Myth of the strong Black Woman

So we have all said it and most of us have even been called it at some point in our lives. You know what I'm talking about...the "S" word! STRONG! The pressure that comes with that word is so intense. Many of us have been called "strong" when our very existence was fragile and in jeopardy. Being the strong friend, sister, aunt, mama, or whatever strong hat you might wear can be a slippery slope. While on the one hand, you are revered and likely appreciate being sought after when people are in need, on the other hand you are often completely forgotten about when you are the one in need. The reality is every strong woman needs a place of refuge or solace. Strong women are not superhuman, we are SUPER human! In light, that means that while we may be able to help others navigate their murky waters, we sometimes need people to help us navigate our own. Honestly, it's a bit exhausting when you feel like you are always wading alone.


Myth: Black women are strong because they want to be viewed as such!


Fact: Black women are strong because historically we have had to be strong to deal with the ridiculous amounts of oppression, racism, sexism, patriarchy, misogynistic behaviors, microaggressions, and abuse that we encounter on a daily basis.

Fact: Black women are strong because the success and sustainability of our families depend on our strength.

Fact: Black women are strong because we have to be.


But I ask this, who will be strong for us? When will the strength that we possess, that has been so revered, be appreciated in a way that builds us up rather than simply acknowledging its existence. If we don't have our strength restored we will sustain, but it will be at the expense of both our physical and mental health! We can not afford to keep this up! Even the strongest warriors need a break to rejuvenate!

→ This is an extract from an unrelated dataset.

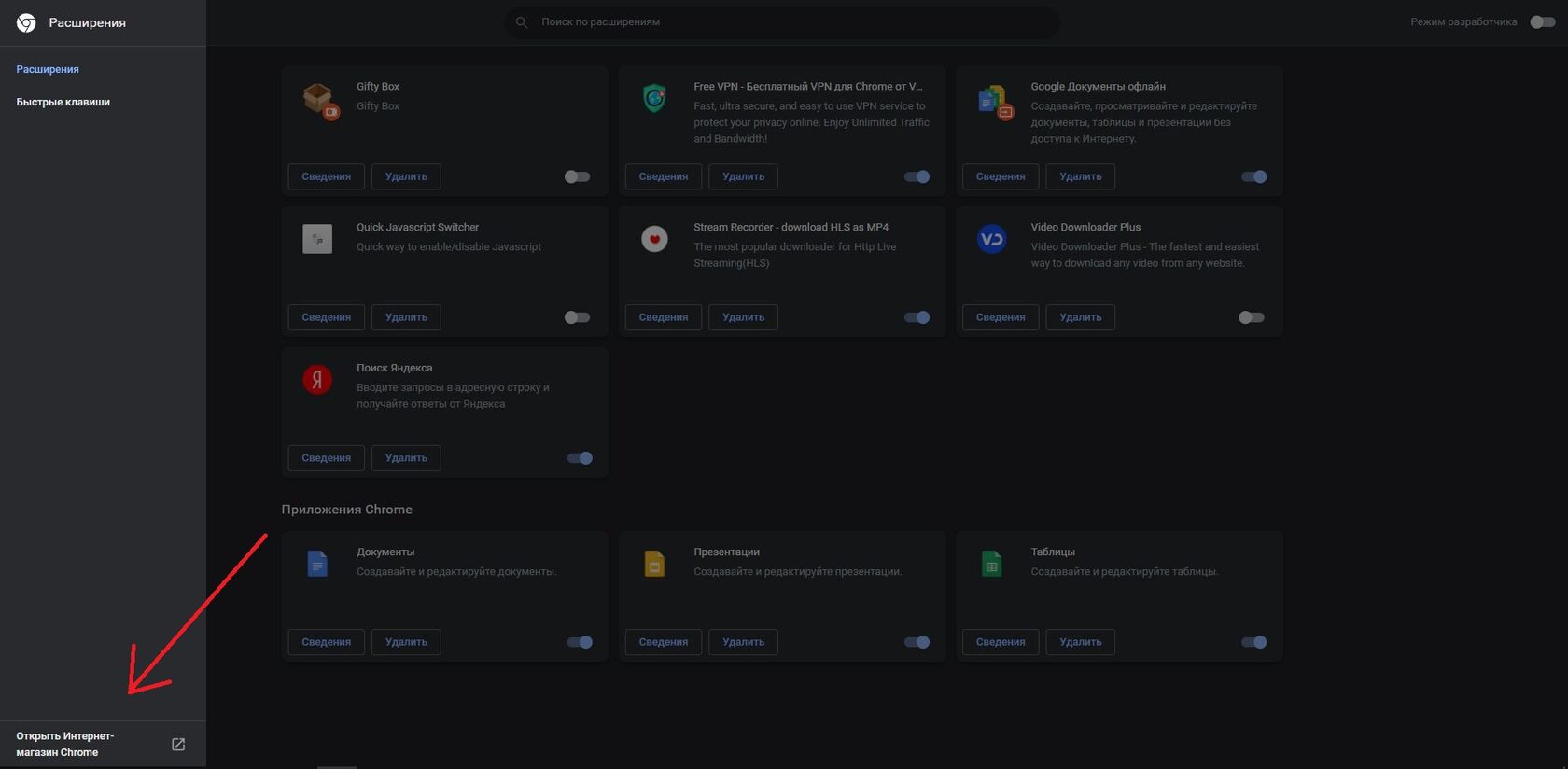Click the Stream Recorder extension icon

pos(655,240)
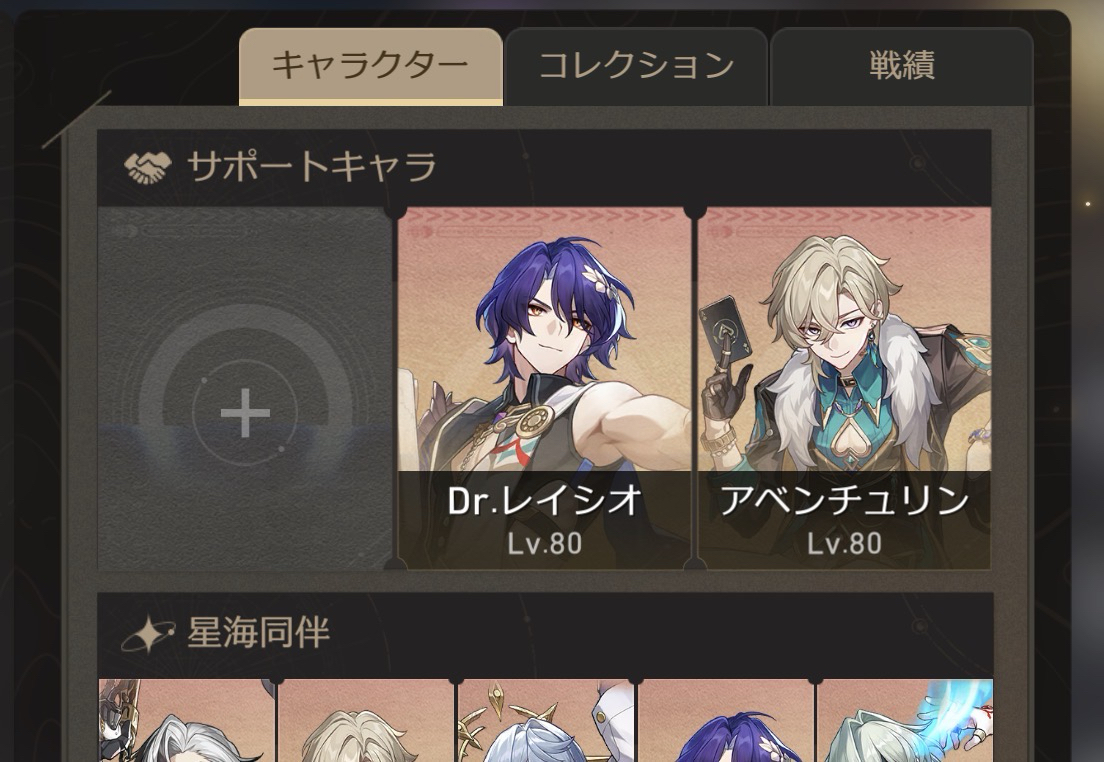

I harp on the importance of self-care often, but I can admit...I have not been the best steward of my own self-care. I am working on correcting that toxic behavior daily. I know that in order for me to teach my girls the importance of self-care, I must first demonstrate it and model it for them.


Often times our strength is viewed as a replacement for our gentle nature. We are viewed as hard rather than soft. For many of us, our greatest quality is a feminine nature and our gentle spirits. If people would take more time to engage us to understand the weight of our strength they would learn that we are truly the flowers that bloomed in the midst of adversity and therefore are the most beautiful of them all.

This is my charge to you to bloom sis! Be the gentle warrior that you were destined to be. Let no one mistake your strength for a lack of gentle femininity.


From one Dope Black Woman to another, it's ok to take off your cape.

***This post was written while holding a toddler who couldn't quite grasp the concept that 2 more minutes would actually come if they let me use both hands to type! Lol!